Título: Projeto de repatriação avança, mas sanção não é garantida
Autor:
Fonte: Valor Econômico, 19/10/2009, Opinião, p. A12
Tramitam no Congresso dois projetos que concedem anistia e benefício fiscal a brasileiros que enviaram dinheiro ilegalmente para o exterior e querem, agora, repatriar esses bens. Ambos são patrocinados por parlamentares do PT : o do deputado José Mentor (PT-SP) foi aprovado no dia 23 de setembro na Comissão de Finanças e Tributação por 16 a 4; e o do senador Delcídio do Amaral (PT-MS) está na Comissão de Assuntos Econômicos para ser votado em breve em caráter terminativo.
Os dois receberam sinal verde do Executivo para serem votados, apesar de sua natureza polêmica tanto econômica quanto moral. Se aprovada na Câmara, a proposta de Mentor segue para o Senado onde pode ser consolidada com a de Delcídio. O PT incluiu a proposta de Mentor na pauta de votações deste ano da Câmara. O projeto consta da lista apresentada pelo líder do partido, Cândido Vaccarezza (SP), ao presidente da Câmara, Michel Temer (PMDB-SP), na semana passada e Vaccarezza acha possível que ele seja votado até 10 de novembro. Um senso de urgência tomou conta do governo, que orientou a base aliada a acelerar a tramitação dos projetos. O de Mentor estava parado há 4 anos.
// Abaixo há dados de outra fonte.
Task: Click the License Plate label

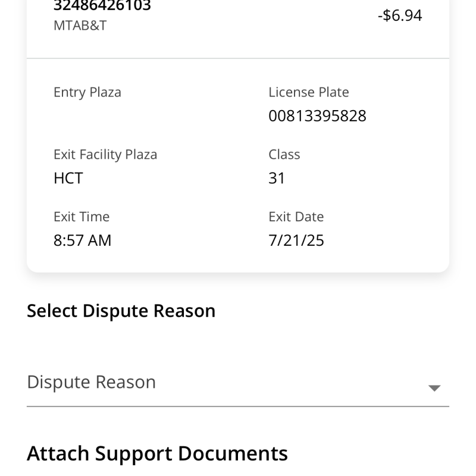Action: (309, 92)
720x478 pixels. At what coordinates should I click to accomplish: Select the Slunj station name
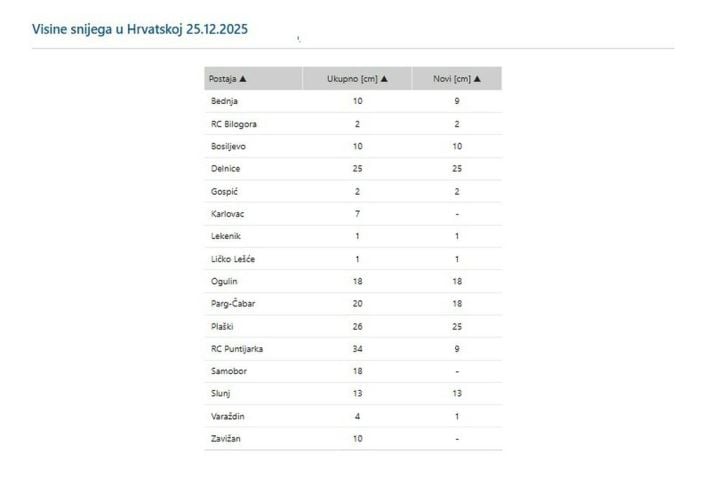(222, 394)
O de Delcídio Amaral foi apresentado no ano passado.
As estimativas indicam que há no exterior algo entre US$ 70 bilhões a US$ 150 bilhões remetidos por brasileiros de forma ilegal.
Os ilícitos fiscais são, em geral, associados à outras práticas delituosas como contrabando, extorsão mediante sequestro, narcotráfico, corrupção. É extremamente difícil separar o que é resultado de ilícitos fiscais e financeiros do que é produto de outros crimes.
Pela legislação vigente, já é possível repatriar capitais desde que o detentor do dinheiro pague os impostos devidos. O contribuinte paga uma multa de 20% que, se quitada à vista cai para 10%, e o crime contra a ordem tributária automaticamente se extingue. É a figura do "arrependimento eficaz".
A ideia da repatriação não é nova. Tão logo assumiu o governo, Lula recebeu trabalho do Instituto de Estudos para o Desenvolvimento Industrial (Iedi), que indicava haver no exterior cerca de US$ 80 bilhões pertencentes a brasileiros e sugeria incentivos à repatriação. Na ocasião, diante da escassez de dólares no país, o governo avançou na análise da medida. Em 2005, quase propôs projeto ao Congresso, mas a ideia foi abortada pela crise do "mensalão".
"O dinheiro já existe, só vai mudar o país em que está depositado. Vai gerar riqueza aqui, em vez de gerar riqueza em outro lugar. É importante num momento em que estamos saindo da crise", alegou Mentor, na defesa do seu projeto, aprovado na Comissão de Finanças com os votos de parlamentares do PT, PR, PMDB, PC do B, PP e PMN, todos da base. Contra, votaram somente dois deputados do PSDB, um do DEM e um do PSOL.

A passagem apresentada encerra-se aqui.